# Can't say I wasn't warned



## greeny (Apr 29, 2008)

I know you all pointed out how persistant the men are here but I didnt think it would happen to me. I've got a stalker. He spoke to me early last week, told me he was married and showed me a picture of his children on his phone as he insisted in helping me across the road. Now I am sick of the sight of him he's there every time I go out. Today he jumped into the lift just as the door was closing and pushed against me and tried to kiss me. So now he knows where I live and on what floor. Shouting at him or hitting him didnt seem to put him off, he just kept saying it was okay.
One of the doormen are going to have to go in the lift with me now and wait until I open the flat door. I know you warned me but I thought nobody would bother me at my age.


----------



## MaidenScotland (Jun 6, 2009)

greeny said:


> I know you all pointed out how persistant the men are here but I didnt think it would happen to me. I've got a stalker. He spoke to me early last week, told me he was married and showed me a picture of his children on his phone as he insisted in helping me across the road. Now I am sick of the sight of him he's there every time I go out. Today he jumped into the lift just as the door was closing and pushed against me and tried to kiss me. So now he knows where I live and on what floor. Shouting at him or hitting him didnt seem to put him off, he just kept saying it was okay.
> One of the doormen are going to have to go in the lift with me now and wait until I open the flat door. I know you warned me but I thought nobody would bother me at my age.




Sadly it's not uncommon. 
Did the boab see him coming into the building? I would contact the police if I was you.
My friend had a stalker who used to ring her and tell her what she was wearing and why doesn't she wear such and such as it is so much nicer on her she couldn't figure out who it was and how he had her number.. turned out it was the dry cleaning guy. Never give out you phone number unless it's absolutely necessary


----------



## greeny (Apr 29, 2008)

I'm going to ask if anyone saw him. I'm coming over all British now, I'll see if he is there tomorrow before I involve the Police. I am hoping I will have scared him off with my reaction. I've also removed a diamond pendant I was wearing, he admired it and said 'expensive'
If thats what he's really after he's not getting it.


----------



## hurghadapat (Mar 26, 2010)

greeny said:


> I know you all pointed out how persistant the men are here but I didnt think it would happen to me. I've got a stalker. He spoke to me early last week, told me he was married and showed me a picture of his children on his phone as he insisted in helping me across the road. Now I am sick of the sight of him he's there every time I go out. Today he jumped into the lift just as the door was closing and pushed against me and tried to kiss me. So now he knows where I live and on what floor. Shouting at him or hitting him didnt seem to put him off, he just kept saying it was okay.
> One of the doormen are going to have to go in the lift with me now and wait until I open the flat door. I know you warned me but I thought nobody would bother me at my age.
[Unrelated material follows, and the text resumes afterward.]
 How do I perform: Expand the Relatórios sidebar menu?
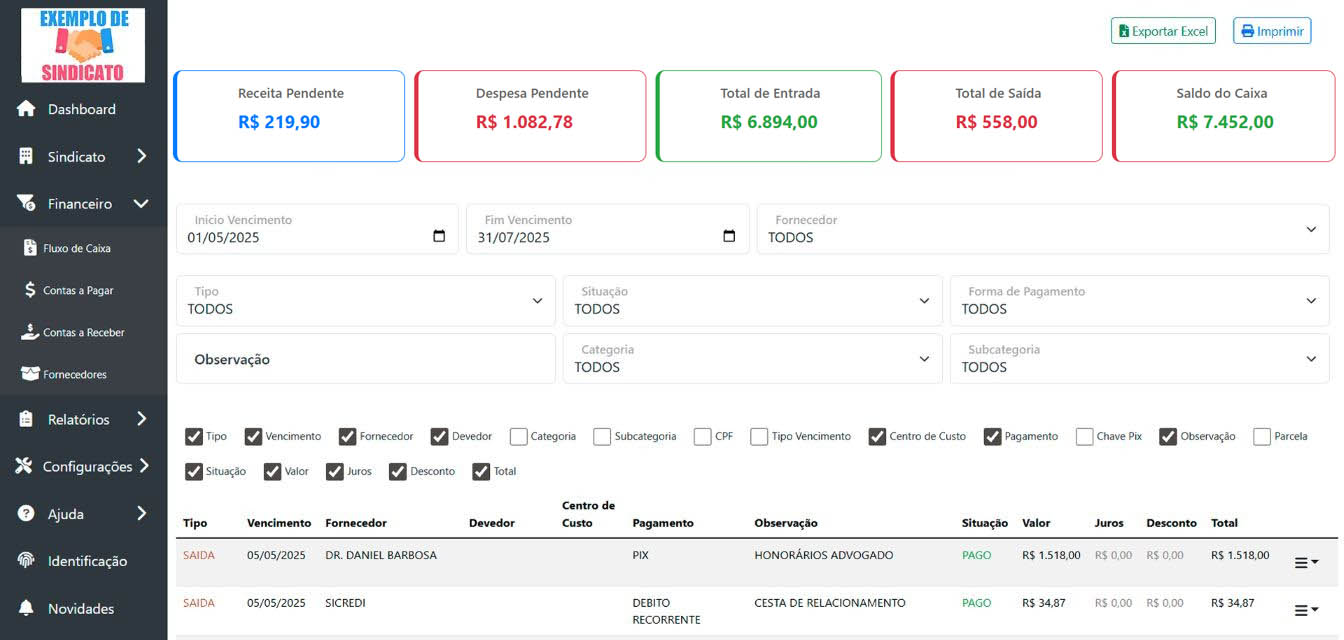tap(82, 418)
Age has no meaning to most Egyptian men all they see is a woman who is not Egyptian so therefore she must be liberal with her favours.....after all that's what they see on the tv.!!!!


----------



## NZCowboy (May 11, 2009)

hurghadapat said:


> Age has no meaning to most Egyptian men all they see is a woman who is not Egyptian so therefore she must be liberal with her favours.....after all that's what they see on the tv.!!!!


My Egyptian wife gets the same when they find out she is married to a foreigner.


----------



## MaidenScotland (Jun 6, 2009)

A good tip is always wear sunglasses to prevent eye contact... they tend to think if you look at them in the eye then it's the green light for them to come on to you.


----------



## Lanason (Sep 1, 2009)

My 19 year old son came over for a week at Xmas and got mega attention from Egyptian girls. Photos taken with them and even one who asked if he was married !!!

so it even happens the other way round !!!!


----------



## MaidenScotland (Jun 6, 2009)

Lanason said:


> My 19 year old son came over for a week at Xmas and got mega attention from Egyptian girls. Photos taken with them and even one who asked if he was married !!!
> 
> so it even happens the other way round !!!!


Yes but the girls will have been giggling and playing about...what happened to Greeny is a different scenario altogether she was actually violated,


----------